Colombia: elecciones presidenciales

Por: Carlos Gutiérrez

Vida o muerte. Guerra o paz. El dilema al cual se enfrenta la sociedad colombiana el próximo 28 de mayo es de un inmenso tamaño y significado. Tal vez de un radicalismo no conocido hasta ahora, a pesar de la guerra que ha marcado durante tantas décadas a esta misma sociedad.

Hace cuatro años, cuando el ahora presidente Uribe se presentó como candidato, les ofreció paz a los colombianos. Lo hizo cabalgando sobre el fracaso del modelo de negociación política sostenido por el gobierno de Andrés Pastrana con las Farc. Tres años sin resultados habían desanimado a la sociedad colombiana. La televisión mostraba a una guerrilla en crecimiento, con innumerables miembros. Sus acciones ofensivas en varias regiones del país hacían fácil enrostrarles el fracaso del proceso acordado con el gobierno de turno.

El tema era más complejo. La verdad fue que nunca se aprobó una agenda de negociación real. Esos años de discusiones no evidenciaron la real disposición del establishment, es decir, no se conoció hasta qué punto éste se encontraba dispuesto a avanzar en una negociación o, en otras palabras, qué parte de su poder estaba dispuesta a ceder.
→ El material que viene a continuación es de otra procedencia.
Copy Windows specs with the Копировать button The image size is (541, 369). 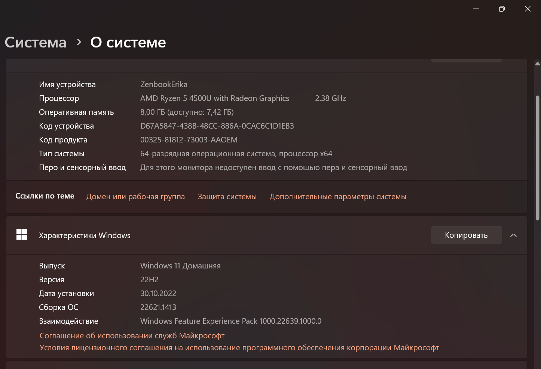click(x=466, y=235)
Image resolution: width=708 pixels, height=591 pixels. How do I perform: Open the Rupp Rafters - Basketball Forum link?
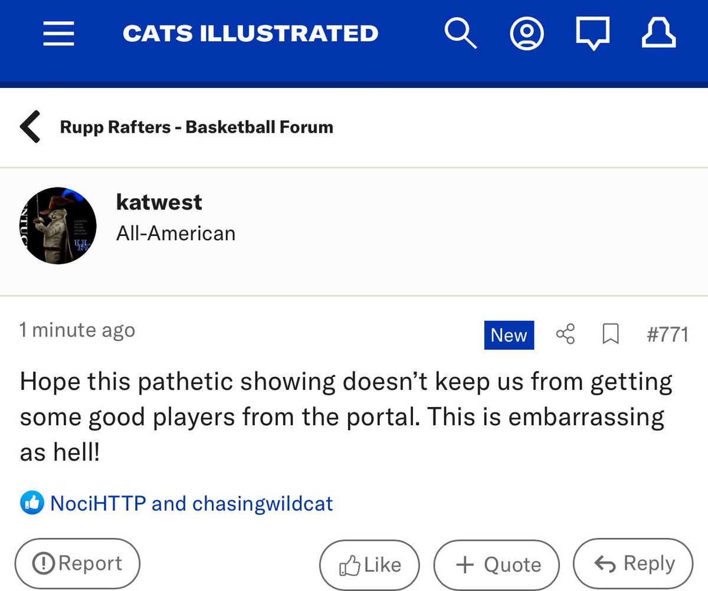click(x=196, y=127)
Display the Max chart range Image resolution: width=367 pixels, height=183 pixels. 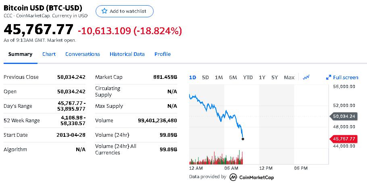pos(289,78)
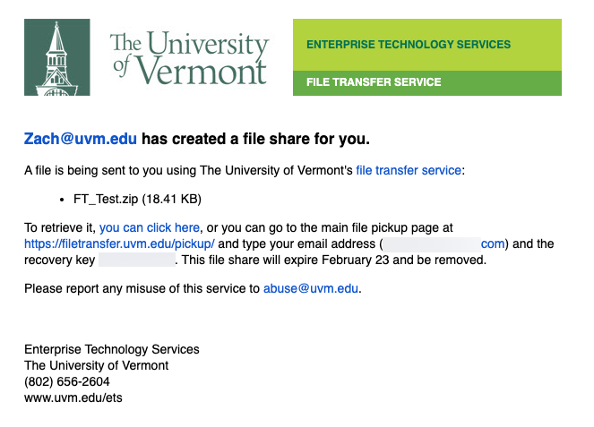Click the abuse@uvm.edu email link
This screenshot has width=594, height=427.
click(x=311, y=288)
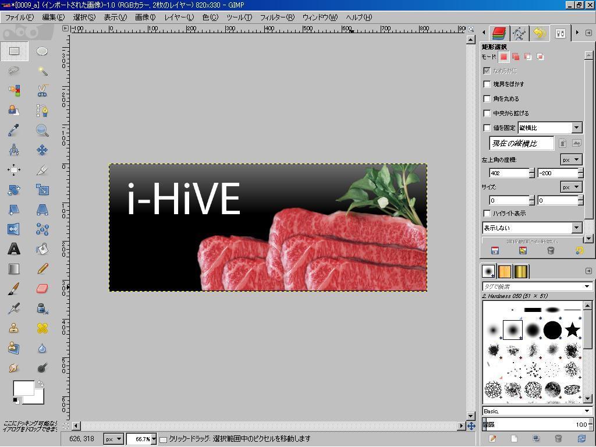
Task: Open the フィルター menu
Action: point(276,17)
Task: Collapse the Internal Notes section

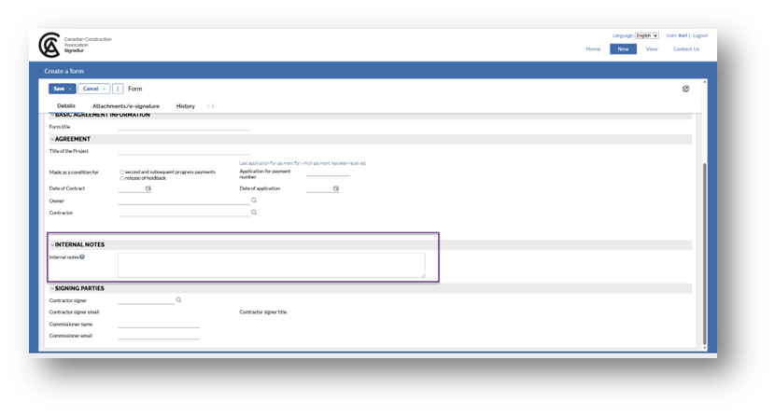Action: [51, 244]
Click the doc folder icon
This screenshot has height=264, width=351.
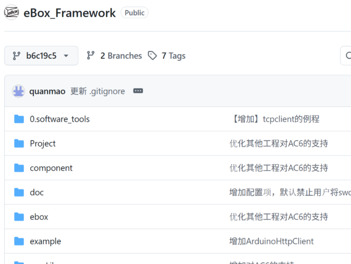(19, 192)
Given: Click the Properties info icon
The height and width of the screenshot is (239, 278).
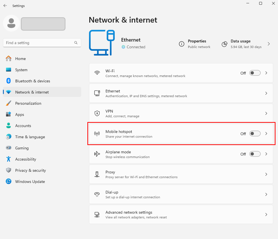Looking at the screenshot, I should (x=182, y=44).
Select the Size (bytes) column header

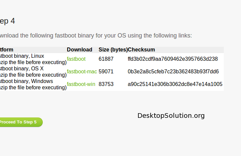coord(113,50)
En esas condiciones, lo que conocimos los colombianos por conducto de los medios de comunicación no fueron más que informaciones parciales, manipuladas por la Presidencia y aprovechadas oportunamente por el otrora candidato y ahora Primer Mandatario con ímpetus de reelección. Candidato que tuvo despejado su camino desde el 20 de febrero de 2002, cuando Andrés Pastrana cerró la zona de despeje del Caguán.

Desde ese momento, el modelo de una paz sobre la derrota militar de la insurgencia ganó todo el terreno. El candidato Uribe no se equivocaba. La sociedad seguía anhelando la pacificación, y la deseaba a cualquier precio. Se trataba de aprovechar y presentar en forma adecuada una serie de sucesos acumulados en tres años de fracasos, y todo se daría. Y se dio.

Vino el turno para el nuevo gobierno. Y la cabeza de ese gobierno también tuvo cuatro años, al final de los cuales la paz con derrota militar tampoco se ha dado. Álvaro Uribe no puede ocultar que ha contado con todas las herramientas del Estado para aplicar su proyecto. El presupuesto militar ha crecido año tras año, y las fuerzas militares, con dirección del ejército de los Estados Unidos, tras el Plan Patriota, se han concentrado en el Sur del país. El sistema judicial se ha orientado para aplicar mano dura, y los medios de comunicación no le han negado ni una oportunidad para hacer alarde de sus políticas. En fin, el país ha marchado a su ritmo.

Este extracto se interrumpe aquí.